→ **What you should do**
Format the rows below as a Markdown table with two columns, "No." for the row number and "Text" for the line. Leave out blank lines.

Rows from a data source
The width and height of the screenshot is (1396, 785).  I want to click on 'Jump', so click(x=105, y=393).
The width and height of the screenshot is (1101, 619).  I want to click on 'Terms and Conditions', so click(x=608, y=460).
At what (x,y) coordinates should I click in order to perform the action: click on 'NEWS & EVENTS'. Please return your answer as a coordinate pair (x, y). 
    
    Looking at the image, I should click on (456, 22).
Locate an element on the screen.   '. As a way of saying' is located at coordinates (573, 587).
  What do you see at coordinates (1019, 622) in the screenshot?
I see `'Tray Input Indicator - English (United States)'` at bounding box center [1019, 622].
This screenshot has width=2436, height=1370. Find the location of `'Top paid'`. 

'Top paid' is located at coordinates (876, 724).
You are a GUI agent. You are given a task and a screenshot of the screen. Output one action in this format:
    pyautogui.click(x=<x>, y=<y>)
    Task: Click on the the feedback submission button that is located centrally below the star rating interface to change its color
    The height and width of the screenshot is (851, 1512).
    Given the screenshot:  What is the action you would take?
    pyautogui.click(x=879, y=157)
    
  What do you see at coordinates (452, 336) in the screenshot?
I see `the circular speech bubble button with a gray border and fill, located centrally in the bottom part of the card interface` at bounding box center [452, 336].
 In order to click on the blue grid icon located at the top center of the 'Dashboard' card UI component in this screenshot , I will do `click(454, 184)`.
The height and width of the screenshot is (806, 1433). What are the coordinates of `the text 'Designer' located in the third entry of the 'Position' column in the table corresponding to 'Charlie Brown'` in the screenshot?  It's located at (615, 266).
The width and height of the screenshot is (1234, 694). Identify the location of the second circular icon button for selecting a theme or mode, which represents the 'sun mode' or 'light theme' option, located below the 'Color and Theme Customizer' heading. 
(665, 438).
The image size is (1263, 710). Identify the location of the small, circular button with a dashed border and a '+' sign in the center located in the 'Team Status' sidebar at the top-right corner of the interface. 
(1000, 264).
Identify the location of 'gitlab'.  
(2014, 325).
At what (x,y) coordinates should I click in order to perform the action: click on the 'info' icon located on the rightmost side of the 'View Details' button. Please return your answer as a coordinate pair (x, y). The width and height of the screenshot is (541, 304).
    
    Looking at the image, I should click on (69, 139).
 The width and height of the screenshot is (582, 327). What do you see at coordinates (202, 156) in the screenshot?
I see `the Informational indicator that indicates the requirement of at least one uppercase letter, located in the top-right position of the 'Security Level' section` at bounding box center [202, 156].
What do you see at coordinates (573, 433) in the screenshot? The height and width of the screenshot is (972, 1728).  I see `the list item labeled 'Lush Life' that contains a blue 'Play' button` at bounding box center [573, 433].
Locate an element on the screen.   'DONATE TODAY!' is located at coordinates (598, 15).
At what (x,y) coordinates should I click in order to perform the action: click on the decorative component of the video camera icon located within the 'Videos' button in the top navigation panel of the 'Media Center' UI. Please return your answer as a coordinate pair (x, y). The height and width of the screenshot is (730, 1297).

→ **Task response**
| No. | Text |
|---|---|
| 1 | The width and height of the screenshot is (1396, 785).  I want to click on 'Jump', so click(x=105, y=393). |
| 2 | The width and height of the screenshot is (1101, 619).  I want to click on 'Terms and Conditions', so click(x=608, y=460). |
| 3 | At what (x,y) coordinates should I click in order to perform the action: click on 'NEWS & EVENTS'. Please return your answer as a coordinate pair (x, y).  |
| 4 |     Looking at the image, I should click on (456, 22). |
| 5 | Locate an element on the screen.   '. As a way of saying' is located at coordinates (573, 587). |
| 6 |   What do you see at coordinates (1019, 622) in the screenshot? |
| 7 | I see `'Tray Input Indicator - English (United States)'` at bounding box center [1019, 622]. |
| 8 | This screenshot has width=2436, height=1370. Find the location of `'Top paid'`.  |
| 9 | 'Top paid' is located at coordinates (876, 724). |
| 10 | You are a GUI agent. You are given a task and a screenshot of the screen. Output one action in this format: |
| 11 |     pyautogui.click(x=<x>, y=<y>) |
| 12 |     Task: Click on the the feedback submission button that is located centrally below the star rating interface to change its color |
| 13 |     The height and width of the screenshot is (851, 1512). |
| 14 |     Given the screenshot:  What is the action you would take? |
| 15 |     pyautogui.click(x=879, y=157) |
| 16 |   What do you see at coordinates (452, 336) in the screenshot? |
| 17 | I see `the circular speech bubble button with a gray border and fill, located centrally in the bottom part of the card interface` at bounding box center [452, 336]. |
| 18 |  In order to click on the blue grid icon located at the top center of the 'Dashboard' card UI component in this screenshot , I will do `click(454, 184)`. |
| 19 | The height and width of the screenshot is (806, 1433). What are the coordinates of `the text 'Designer' located in the third entry of the 'Position' column in the table corresponding to 'Charlie Brown'` in the screenshot?  It's located at (615, 266). |
| 20 | The width and height of the screenshot is (1234, 694). Identify the location of the second circular icon button for selecting a theme or mode, which represents the 'sun mode' or 'light theme' option, located below the 'Color and Theme Customizer' heading.  |
| 21 | (665, 438). |
| 22 | The image size is (1263, 710). Identify the location of the small, circular button with a dashed border and a '+' sign in the center located in the 'Team Status' sidebar at the top-right corner of the interface.  |
| 23 | (1000, 264). |
| 24 | Identify the location of 'gitlab'.   |
| 25 | (2014, 325). |
| 26 | At what (x,y) coordinates should I click in order to perform the action: click on the 'info' icon located on the rightmost side of the 'View Details' button. Please return your answer as a coordinate pair (x, y). The width and height of the screenshot is (541, 304). |
| 27 |     Looking at the image, I should click on (69, 139). |
| 28 |  The width and height of the screenshot is (582, 327). What do you see at coordinates (202, 156) in the screenshot? |
| 29 | I see `the Informational indicator that indicates the requirement of at least one uppercase letter, located in the top-right position of the 'Security Level' section` at bounding box center [202, 156]. |
| 30 | What do you see at coordinates (573, 433) in the screenshot? The height and width of the screenshot is (972, 1728).  I see `the list item labeled 'Lush Life' that contains a blue 'Play' button` at bounding box center [573, 433]. |
| 31 | Locate an element on the screen.   'DONATE TODAY!' is located at coordinates (598, 15). |
| 32 | At what (x,y) coordinates should I click in order to perform the action: click on the decorative component of the video camera icon located within the 'Videos' button in the top navigation panel of the 'Media Center' UI. Please return your answer as a coordinate pair (x, y). The height and width of the screenshot is (730, 1297). |